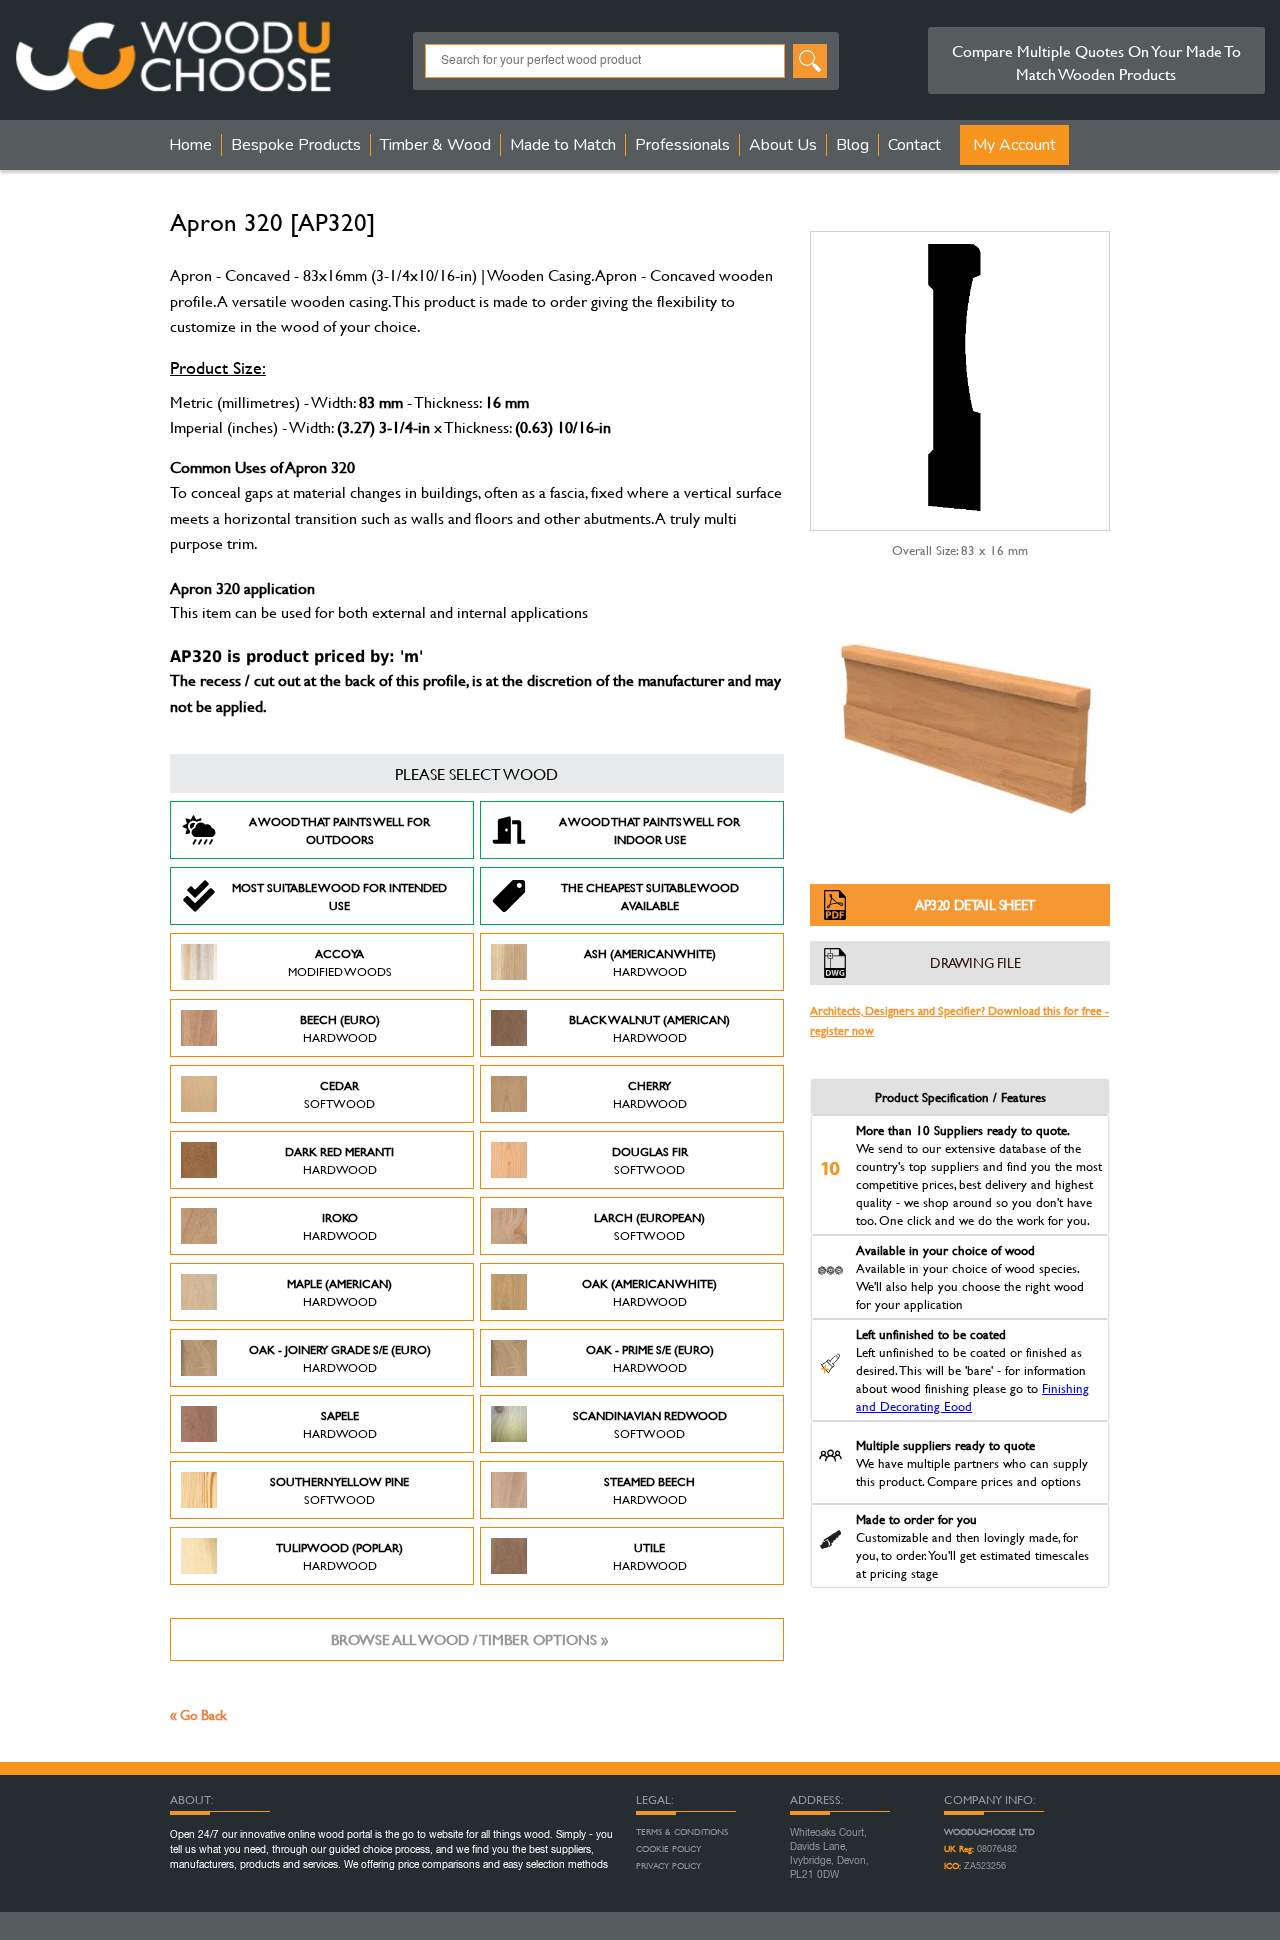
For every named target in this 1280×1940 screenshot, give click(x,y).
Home (190, 145)
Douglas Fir (650, 1160)
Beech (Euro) (340, 1028)
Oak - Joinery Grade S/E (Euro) (340, 1358)
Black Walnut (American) (649, 1028)
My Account (1014, 145)
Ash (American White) (650, 962)
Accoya (340, 962)
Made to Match (563, 145)
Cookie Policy (668, 1849)
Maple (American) (339, 1292)
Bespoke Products (296, 145)
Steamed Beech (649, 1490)
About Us (783, 145)
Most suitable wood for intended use (339, 896)
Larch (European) (649, 1226)
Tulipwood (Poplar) (339, 1556)
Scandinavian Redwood (650, 1424)
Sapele (340, 1424)
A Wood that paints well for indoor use (649, 830)
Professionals (682, 145)
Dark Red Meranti (339, 1160)
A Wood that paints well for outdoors (339, 830)
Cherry (650, 1094)
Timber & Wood (435, 145)
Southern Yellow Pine (339, 1490)
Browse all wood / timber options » (469, 1639)
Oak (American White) (649, 1292)
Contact (914, 145)
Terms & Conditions (682, 1832)
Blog (852, 145)
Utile (650, 1556)
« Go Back (198, 1714)
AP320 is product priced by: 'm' (296, 656)
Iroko (340, 1226)
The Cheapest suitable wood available (650, 896)
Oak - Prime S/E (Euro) (650, 1358)
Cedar (339, 1094)
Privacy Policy (668, 1866)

○ ○ ○ ○

• Task requirements: Quote the line that contains "Back (198, 1714)" and each line after it through the end of the data, exactly, leaving out everything else.

• Result:
« Go Back (198, 1714)
AP320 is product priced by: 'm' (296, 656)
Iroko (340, 1226)
The Cheapest suitable wood available (650, 896)
Oak - Prime S/E (Euro) (650, 1358)
Cedar (339, 1094)
Privacy Policy (668, 1866)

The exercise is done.